2014 BMW R1200RT meets Triumph's Trophy 1200

BMW's 2014 RT meets Triumph's Trophy 1200
When Triumph introduced the new Trophy in 2012, it gave BMW’s benchmark R1200RT a run for its money as top dog in the sports touring class. Now, with the Germans introducing a new watercooled RT for 2014, Bike Social travelled to Spain to find out if the BMW has once again moved the class on to another level.

You have to feel a bit sorry for Triumph. For the past few years, the Brits have continued to deliver great new bikes and increased market share, yet every time they do so, it comes with claims of ‘copy cat’ and ‘derivative’. Bikes like the Tiger 800s, Explorer and Trophy seemed to be three-cylinder versions of the Bavarian best sellers, with a bit more spec for a bit less money, as John Bloor’s men smelled what sells and put a Triumph slant on it. The 800s were a massive hit, with the 1215cc Explorer definitely throwing a cat among the GS pigeons.

After the excitement of the Tiger Explorer, there was a lot of expectation of the Trophy. Sharing the same 1215cc three-cylinder engine as its off-road styled brother, the big tourer was an unashamed rival for the BMW R1200RT.
On paper, the Brit trounced its German rival, bettering the RT on spec, power and price. On the road, where it mattered most, the BMW still had it though, feeling more cohesive than the British upstart.

For 2014, an all-new version of the RT has been introduced. The new model, featuring the partially watercooled version of the 1170cc boxer twin has put on a few pounds (in both senses of the word) but feels much more refined than its predecessor.

We rode both the BMW and Triumph at the launch of Michelin’s new Pilot Road 4 tyre, which is standard equipment on the new RT, where we also had the opportunity to sample the outgoing RT too.

What’s clear is that the new BMW is far smoother and more sophisticated than its predecessor. From neat touches like the car-style instrument panels to the useful hill assist option, the 2014 just feels that little bit plusher and more advanced, even if it misses a little bit of the air-cooled motor’s character.

There’s plenty of other tech, as standard or an option, such as a new slipper clutch, gear shift assistance to facilitate clutchless shifts and electronic suspension modes. The result is a superbly smooth motorcycle with none of the clunkiness or torque reaction that could be associated with previous big boxers.

From the cockpit, the Triumph appears to have been heavily influenced by the outgoing model. The twin dial instruments are scarily close in design to the older model BMW as is the headlight cluster and general styling, minus the sticky out cylinders, of course.

The Triumph does have better performance and a healthy dose of character, but the penalty for the soulful three cylinder engine is extra weight. Modern Triumphs are renowned for their great handling and on the go it carves sweetly through the corners.

- **The task**
In the motorcycle comparison, what items of tech does the sentence beginning "There's plenty of other tech" list? The records that come next have nothing to do with the text.

- **Supplied information**
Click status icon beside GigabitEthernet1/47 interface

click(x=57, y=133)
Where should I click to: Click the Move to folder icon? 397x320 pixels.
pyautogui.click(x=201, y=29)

--

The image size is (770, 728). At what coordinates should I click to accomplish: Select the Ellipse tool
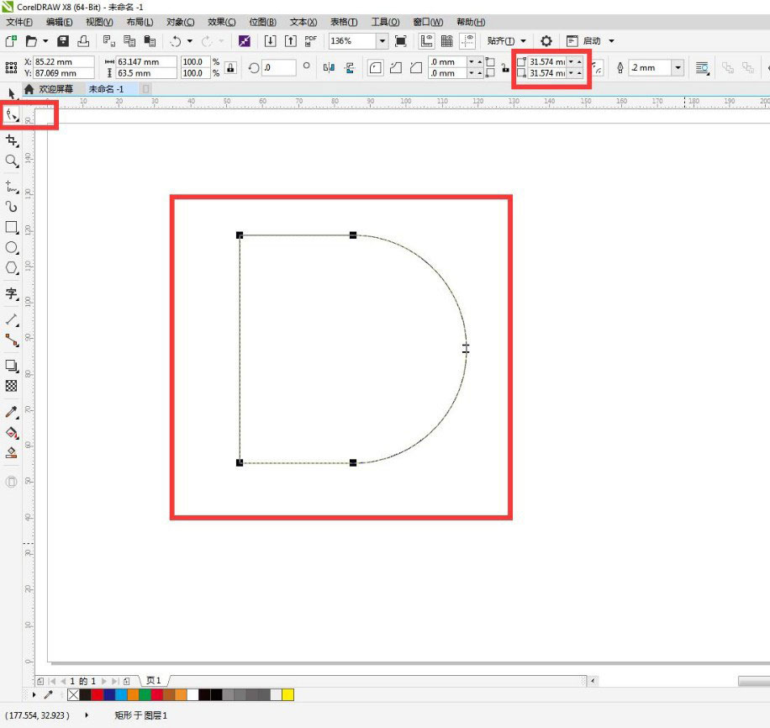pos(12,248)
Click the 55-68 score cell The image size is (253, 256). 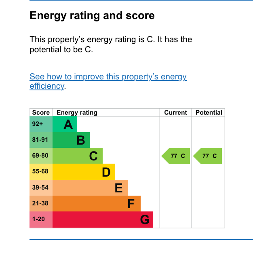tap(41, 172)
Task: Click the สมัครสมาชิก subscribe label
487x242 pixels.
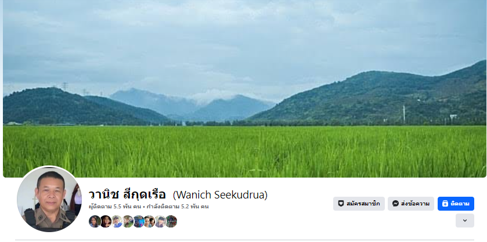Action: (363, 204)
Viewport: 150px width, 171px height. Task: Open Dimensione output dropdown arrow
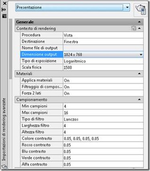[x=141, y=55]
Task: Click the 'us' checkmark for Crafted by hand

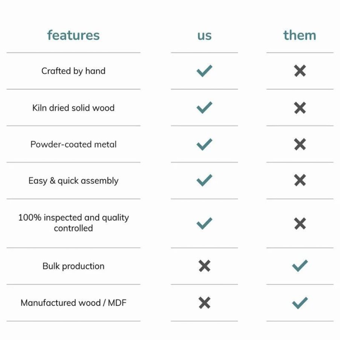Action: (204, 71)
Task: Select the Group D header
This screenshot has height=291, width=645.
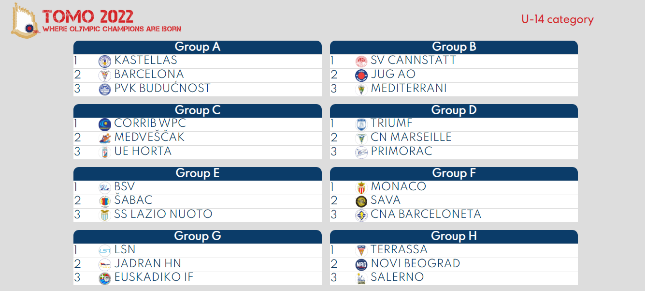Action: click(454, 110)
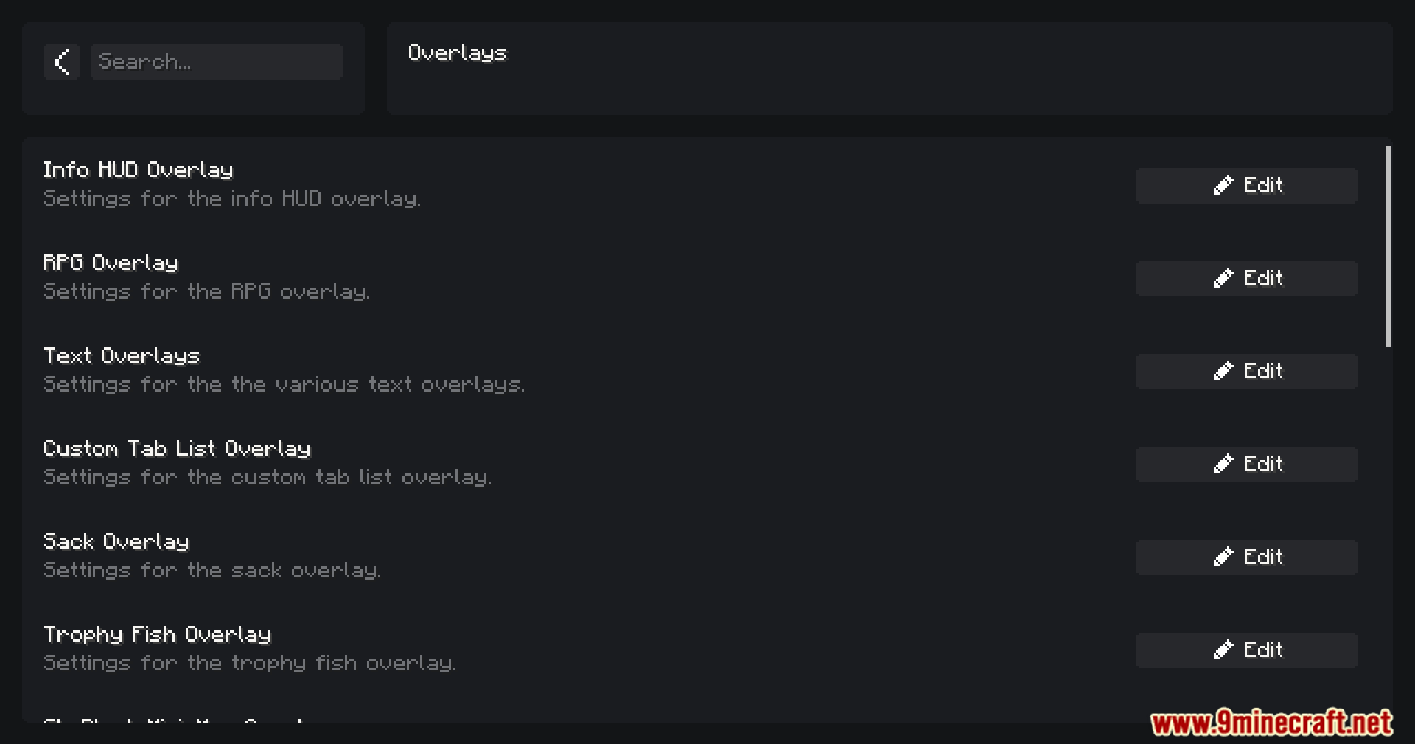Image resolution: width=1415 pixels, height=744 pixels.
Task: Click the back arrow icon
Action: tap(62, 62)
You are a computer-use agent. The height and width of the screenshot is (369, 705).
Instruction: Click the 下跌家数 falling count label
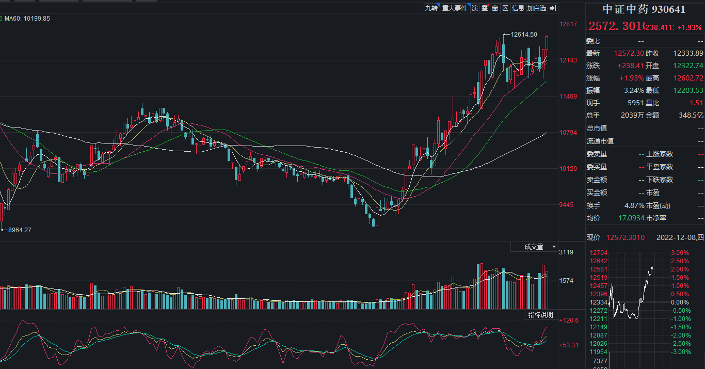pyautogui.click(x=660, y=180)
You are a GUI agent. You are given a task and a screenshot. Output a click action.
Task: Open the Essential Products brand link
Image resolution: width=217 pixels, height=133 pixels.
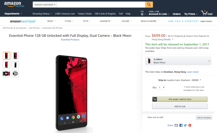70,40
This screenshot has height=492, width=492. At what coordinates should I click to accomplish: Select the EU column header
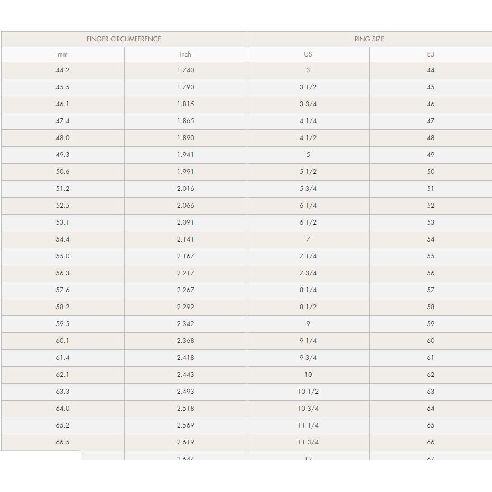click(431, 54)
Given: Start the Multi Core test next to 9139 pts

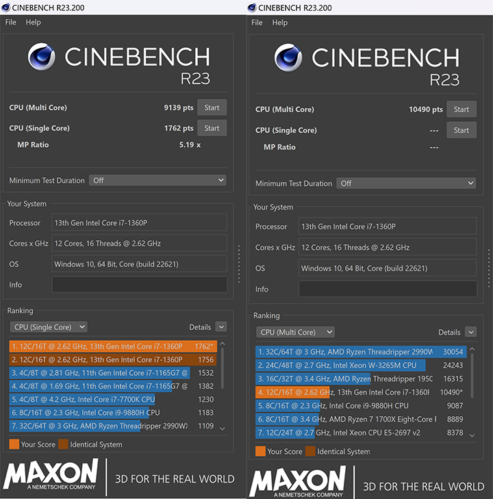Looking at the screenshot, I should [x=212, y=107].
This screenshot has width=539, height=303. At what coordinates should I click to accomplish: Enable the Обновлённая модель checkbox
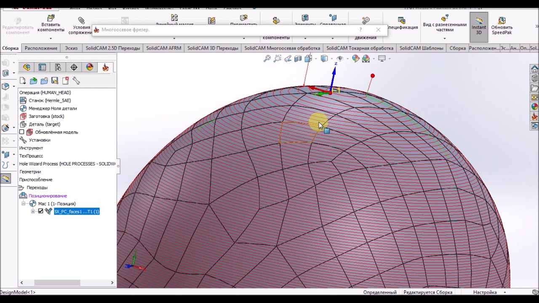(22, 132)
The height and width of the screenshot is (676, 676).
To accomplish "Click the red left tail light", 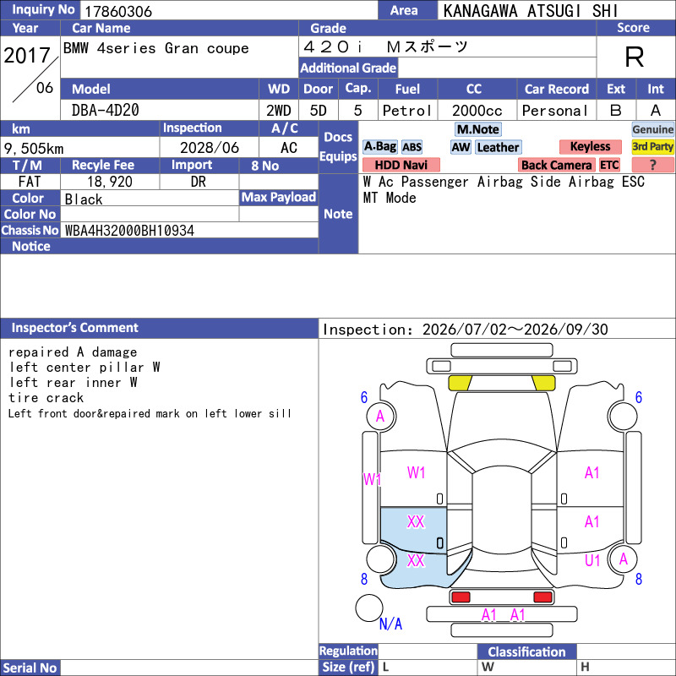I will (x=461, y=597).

- **Task answer**
- A new slipper clutch
- Gear shift assistance to facilitate clutchless shifts
- Electronic suspension modes